As Democrats assemble this week, they’ll take up one of the most progressive and forward-thinking party platforms in recent history. After reading it recently, I was struck by how familiar it seemed.

It almost seemed like the platform committee had been cribbing from the Massachusetts Senate’s recent legislative record.

For instance, the platform calls for a number of steps to narrow the income gap between the affluent on one side and, on the other, the struggling middle class and the poor. Here in Massachusetts, this gap has grown to be wider than it is in all but two other states. So immediately after getting sworn in as Senate president 18 months ago, I declared that it would be the main goal of our body to work to grow our economy by ending income inequality.


In the first six months, we passed the first-ever increase in the state’s version of the earned-income tax credit, a federal tax credit enacted into law by Republican President Gerald Ford. It was designed to increase the net earnings of low-wage workers to give them an incentive to keep working, keep being productive, and help grow the economy.

The EITC increase, which was signed into law by Governor Baker on July 17, 2015, increased the tax credit over three years from 15 percent of the federal EITC program to 23 percent, putting as much as an extra $415 into the pockets of working families.

It was a good start, but it fell short of our original goal of raising the credit to 30 percent. So last week, the Senate passed a further increase to 28 percent. Most working families who receive the tax credit have three or more children and earn $14,000-$24,000 per year. Now those working families will receive up to $313 more per year. For those struggling from paycheck to paycheck, it’s not just the break they need — it’s the break that reassures them that work is worth it, and that slipping onto welfare is not more profitable.


The Senate also passed legislation that guaranteed equal pay for equal work, in part by requiring companies to make pay inequities transparent. Many taxpayers hovering near the poverty line are women and minorities, making equal pay not just about gender and racial equality but about income equality as well.

We also began to address our out-of-date zoning laws and the high cost of housing, which is one of the most pressing needs for our state’s poor and middle-class residents.

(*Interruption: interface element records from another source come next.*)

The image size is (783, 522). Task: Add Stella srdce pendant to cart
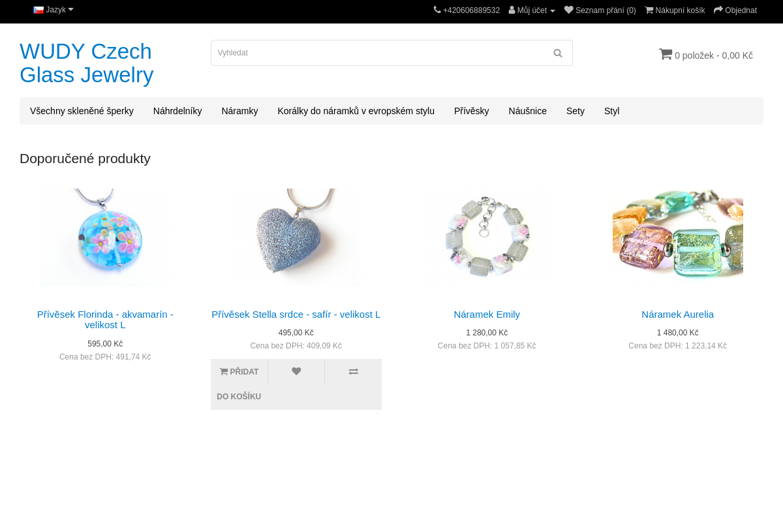[x=239, y=372]
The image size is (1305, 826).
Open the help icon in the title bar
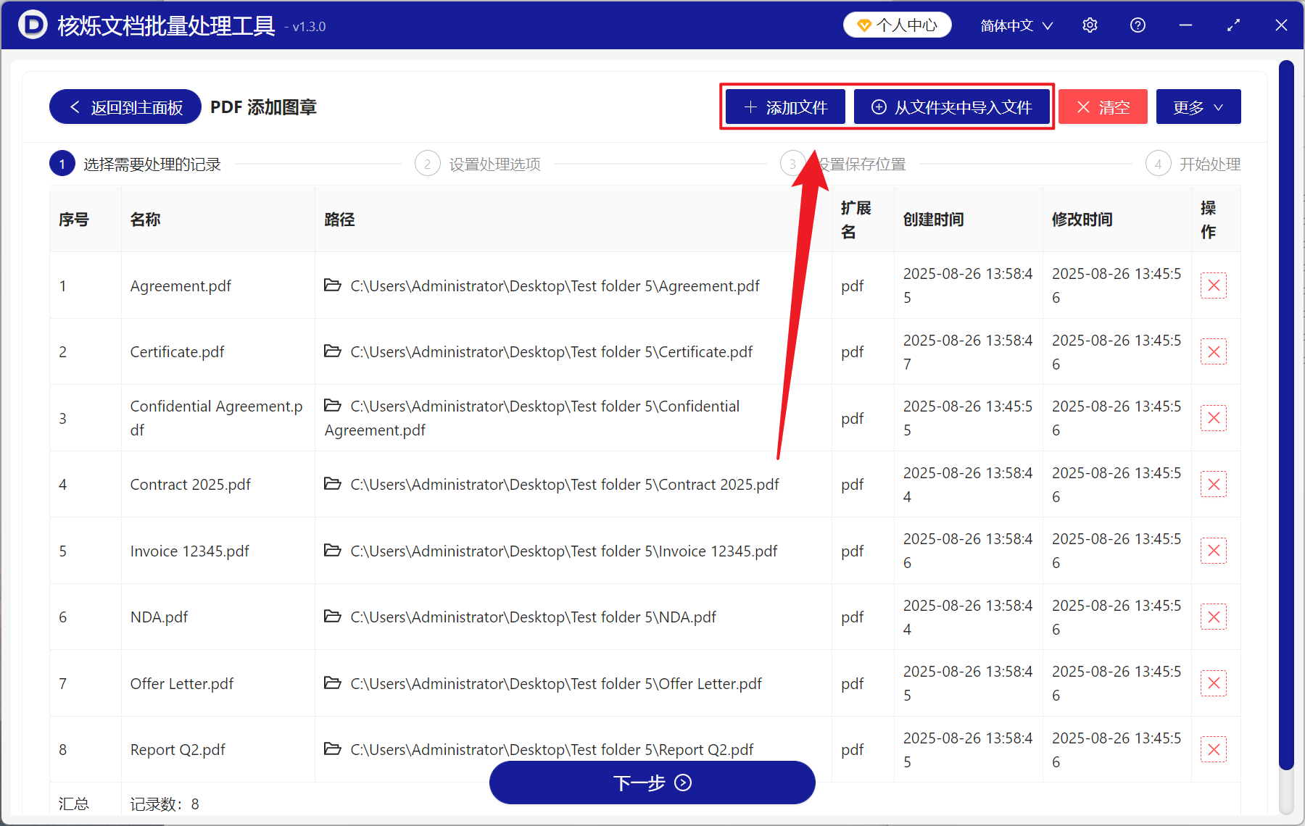[x=1138, y=25]

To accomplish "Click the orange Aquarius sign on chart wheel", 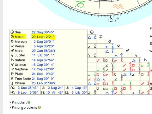I will click(x=119, y=6).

Despite opposition from some local communities, we passed a zoning reform bill that gives cities and towns the incentives they need to build more affordable units.

And we took the first step toward instituting a 4 percent surtax on income over $1 million per year, ensuring that those who are succeeding most in today’s economy will be able to help others, by giving us badly needed funds dedicated to improving public education and the state’s transportation infrastructure.

Narrowing the income gap is not the only place that the platform and the Senate’s agenda overlap.

The national platform calls for expanded LGBT rights; we passed a law to keep Massachusetts on the right side of history in giving transgender people equal protection under the law, so that they know that we, and the law, are on their side.

The platform seeks to “combat climate change” and “build a clean energy economy”; we passed a net-metering bill to boost the solar industry, and we’re working on an energy bill that would set new, aggressive limits for greenhouse gas emissions.


The platform calls for expanded early childhood education; we added $12 million in last year’s budget to get kids off the waiting list and into early childhood services.

And the list does not end there. Suffice to say, there are few areas in which Massachusetts has not already embraced the objectives set out in the platform.

Last week, the Republican convention responded to the country’s challenges by focusing on anger and division. For Donald Trump, who seems to have an intuitive grasp of what is at the root of so much fear and anger — notably the income gap and the sense that the system is rigged — the answer to these problems is to offer broadsides, not solutions; to stoke anger rather than instill hope. As I head to the Democratic National Convention, I hope to hear party members who understand the impact income inequality is having on the fabric of our country, who are ready to offer real solutions, and who are focused on bringing people together rather than driving them apart.

I hope to hear that they’re ready to do the kind of hard work we’ve already been doing here in Massachusetts.

Stan Rosenberg is president of the Massachusetts Senate.